9Il faut souligner surtout que le dispositif est ouvert à tout un chacun, quel que soit son état et son statut, aux religieux comme aux laïques, aux hommes et aux femmes, aux subalternes comme aux puissants de la terre. Navarra insiste d’ailleurs sur la plus grande liberté du monarque en matière de « bonne simulation » comparé aux autres hommes, car n’ayant en dehors de Dieu aucun supérieur, il n’est évidemment tenu par aucun pacte d’obéissance envers ses sujets, et il lui est d’autant plus licite d’user très largement d’amphibologies et de restrictions mentales à leur égard21.
10Ainsi Navarra est-il une référence importante pour les théoriciens de la raison d’État chrétienne et (prétendument) antimachiavélienne, comme Ribadeneira et tant d’autres qui conseillent invariablement à leur prince, soucieux de ne pas agir contre sa conscience, d’user de simulation et de dissimulation par équivoque et non par mensonge, comme selon eux, Machiavel le conseillerait22. Mais il n’oubliait pas en même temps la prééminence de l’Église sur l’État, en apportant de sérieuses garanties morales aux ecclésiastiques enclins à la fraude dans leurs relations aux justices civiles et aux exigences de loyauté et d’obéissance des souverains.

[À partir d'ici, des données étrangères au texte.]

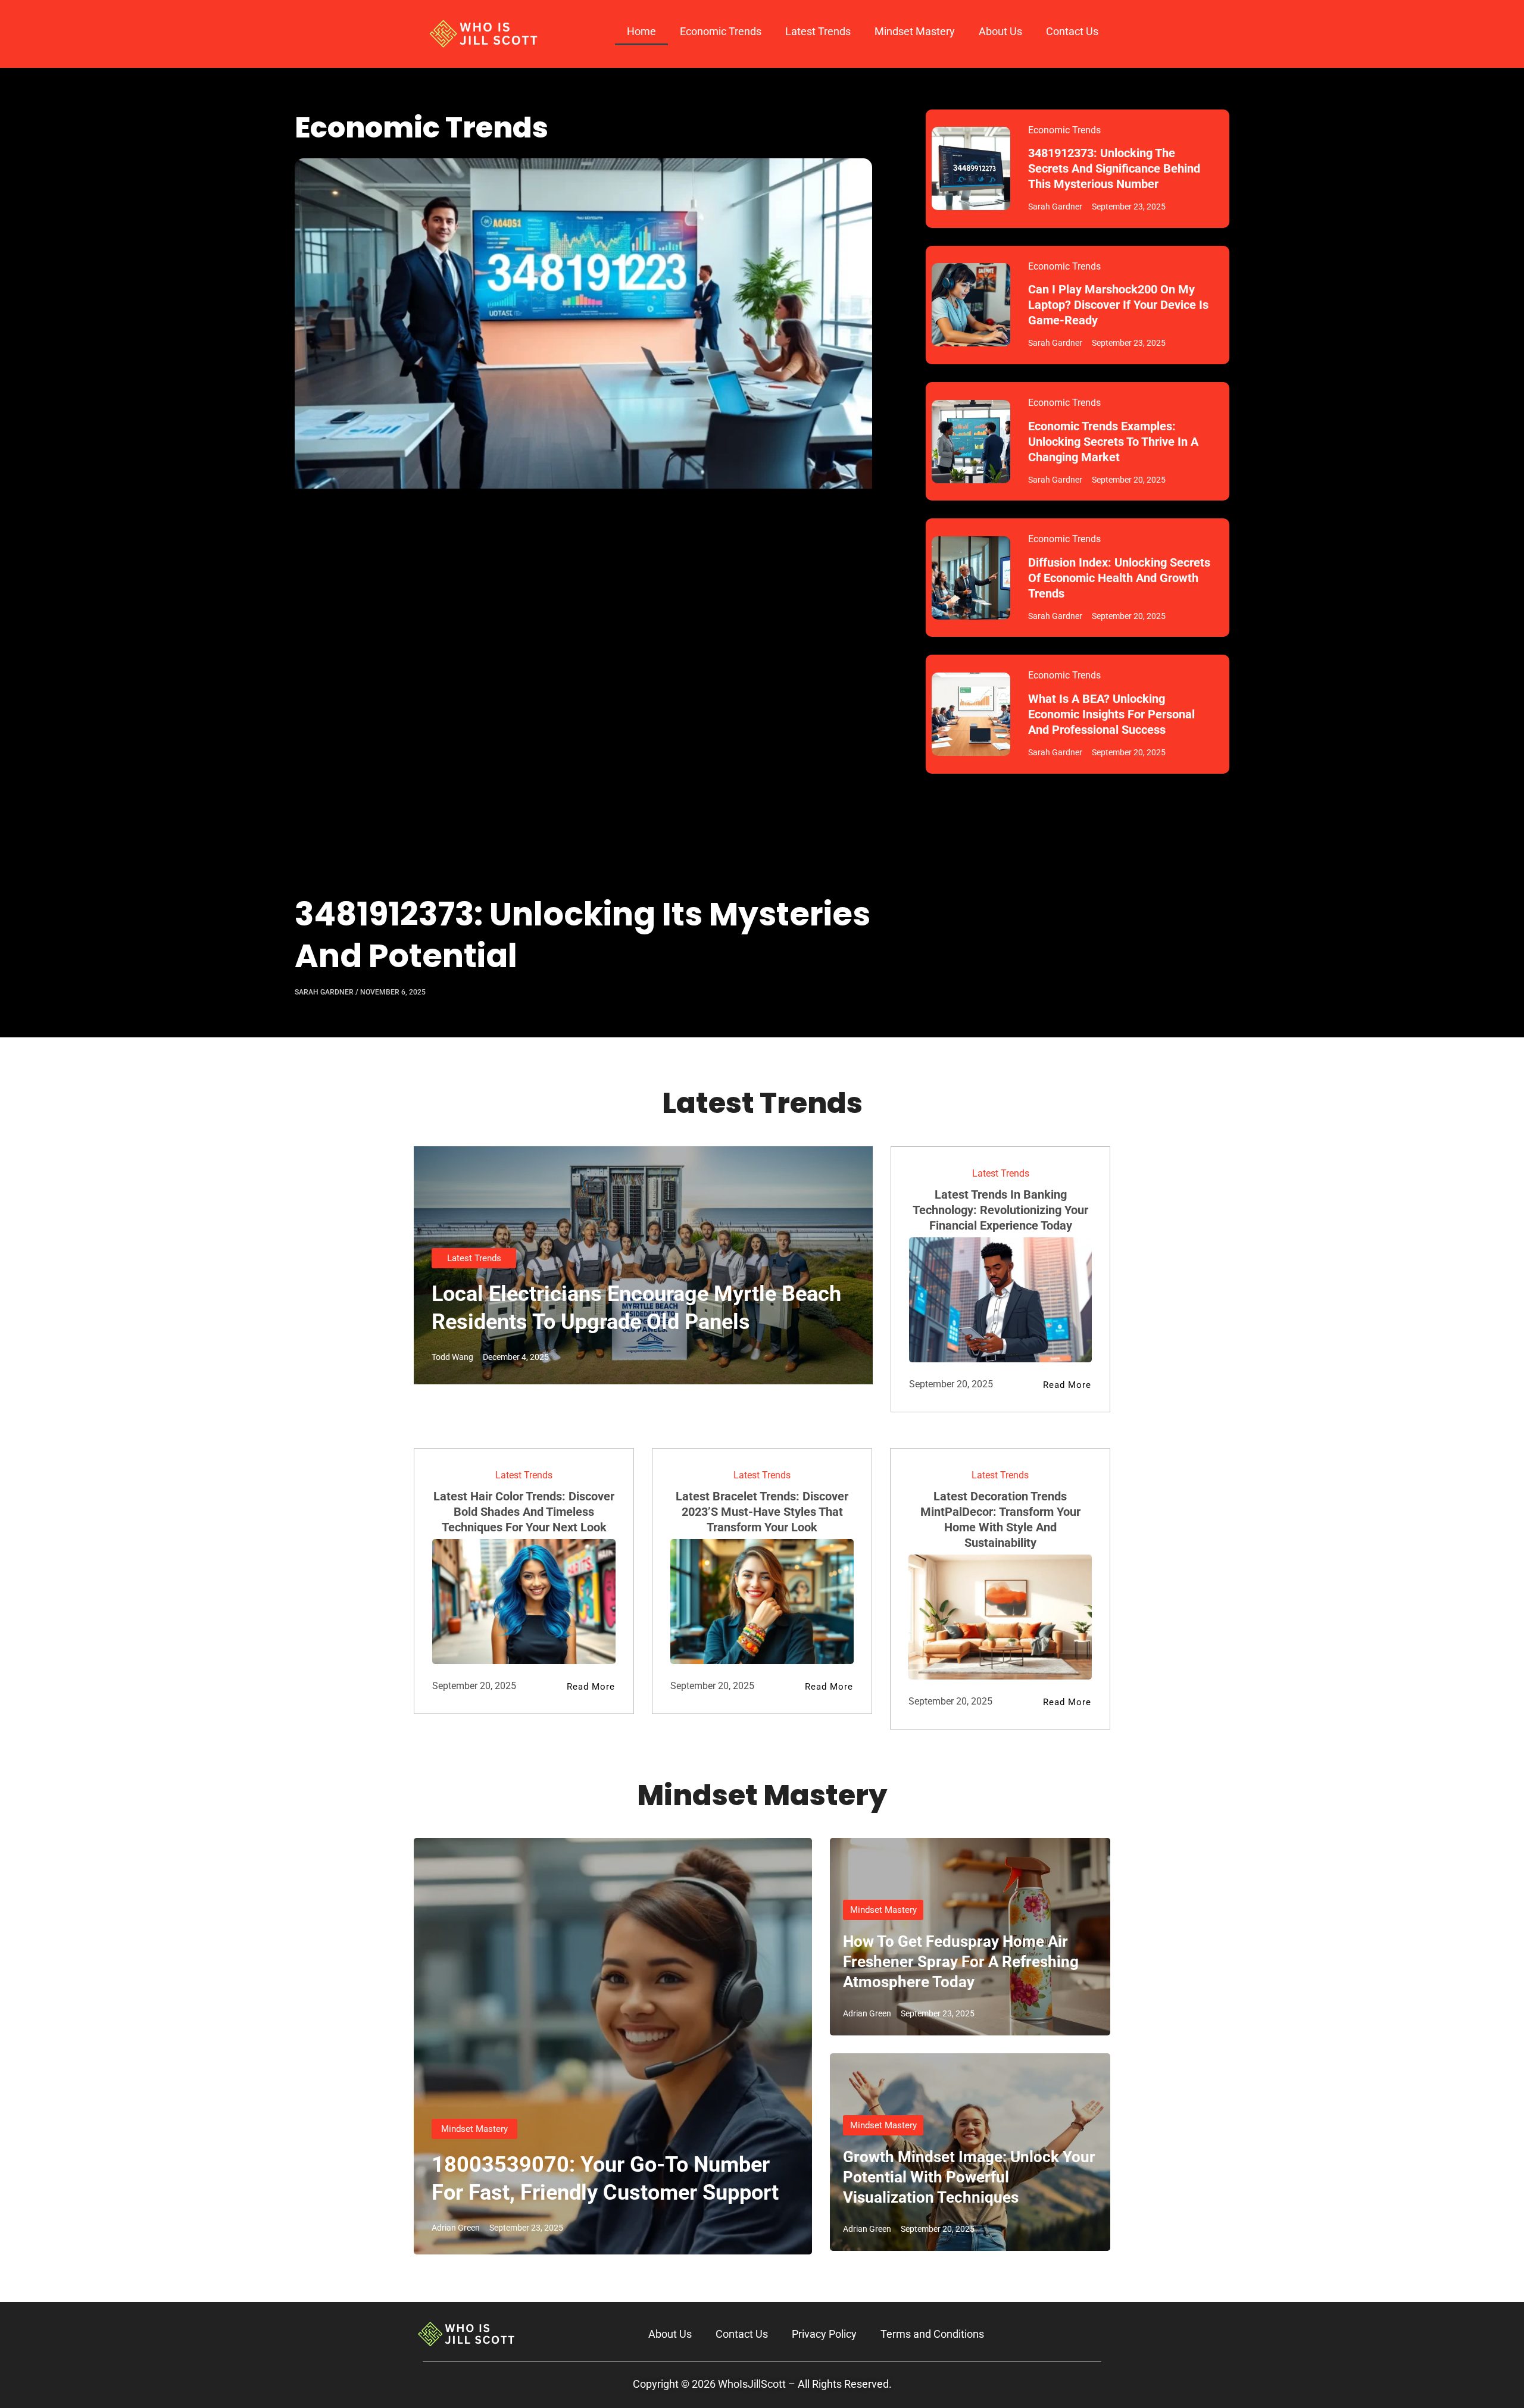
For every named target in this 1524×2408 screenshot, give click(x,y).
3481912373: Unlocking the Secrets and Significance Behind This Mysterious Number (1114, 168)
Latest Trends (818, 31)
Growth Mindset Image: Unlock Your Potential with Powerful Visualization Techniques (969, 2177)
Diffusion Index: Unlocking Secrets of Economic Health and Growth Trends (1119, 578)
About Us (1000, 31)
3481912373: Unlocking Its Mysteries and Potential (582, 935)
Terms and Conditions (932, 2334)
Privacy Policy (824, 2334)
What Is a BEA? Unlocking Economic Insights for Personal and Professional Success (1111, 714)
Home (641, 31)
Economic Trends (720, 31)
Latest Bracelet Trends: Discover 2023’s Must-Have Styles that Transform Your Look (762, 1511)
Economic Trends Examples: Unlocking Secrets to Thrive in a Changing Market (1113, 441)
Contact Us (1072, 31)
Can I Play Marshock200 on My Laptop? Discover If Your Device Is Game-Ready (1118, 304)
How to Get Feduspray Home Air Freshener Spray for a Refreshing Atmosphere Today (961, 1961)
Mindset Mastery (915, 31)
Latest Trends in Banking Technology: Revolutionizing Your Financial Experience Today (1000, 1210)
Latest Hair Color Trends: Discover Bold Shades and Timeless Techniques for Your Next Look (523, 1511)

11Mais, par ailleurs, il apportait des solutions morales que pouvaient aisément s’approprier les fidèles catholiques confrontés à des souverains et des justices qui les criminalisaient, comme tel était le cas des catholiques d’Angleterre, dès lors qu’ils refusaient de se conformer et de se soumettre au serment d’allégeance. On sait d’ailleurs que Navarra était étudié dans les séminaires français et romain, où l’on formait les prêtres appelés à œuvrer outre-Manche dans la clandestinité, et il était en effet aisé d’adapter son exégèse à cette situation particulière de persécution. Ces jésuites et ces prêtres s’estimaient en effet relevés par le pape du serment d’allégeance prêté à la couronne et ainsi de leur lien d’obéissance envers leur souverain(e). Partant, ils ne reconnaissaient aucune légitimité à la justice anglaise. Ainsi était-il déclaré dans un ouvrage manuscrit circulant sous le règne d’Elizabeth dans la clandestinité récusante, intitulé Résolutions de certains cas propres à la nation anglaise23 que, devant la justice tyrannique des tribunaux « hérétiques » d’Angleterre, les catholiques peuvent jurer en usant d’échappatoires et répondre de même aux interrogatoires24. Interrogé dans un port ou dans la rue, un prêtre catholique peut cacher son nom et répondre de manière équivoque sur son état, sur sa provenance, et même il peut éviter de se prononcer sur sa religion25.
12Les nombreux contempteurs de ces textes eurent beau jeu de dénoncer la trahison politique et la perversion radicale du droit de ces papistes équivoqueurs ; le serment lui-même, sur lequel repose très largement le fonctionnement ordinaire du droit mais aussi et d’abord l’obéissance politique, est lui-même susceptible d’être tourné par l’usage des équivoques et des restrictions26. Il est d’ailleurs à noter qu’un théoricien du contrat social, comme Grotius, qui admet pourtant lui aussi l’usage des réponses amphibologiques lorsque la vérité n’est pas due, s’emploie à exclure l’usage des équivoques dans les pactes et les contrats27.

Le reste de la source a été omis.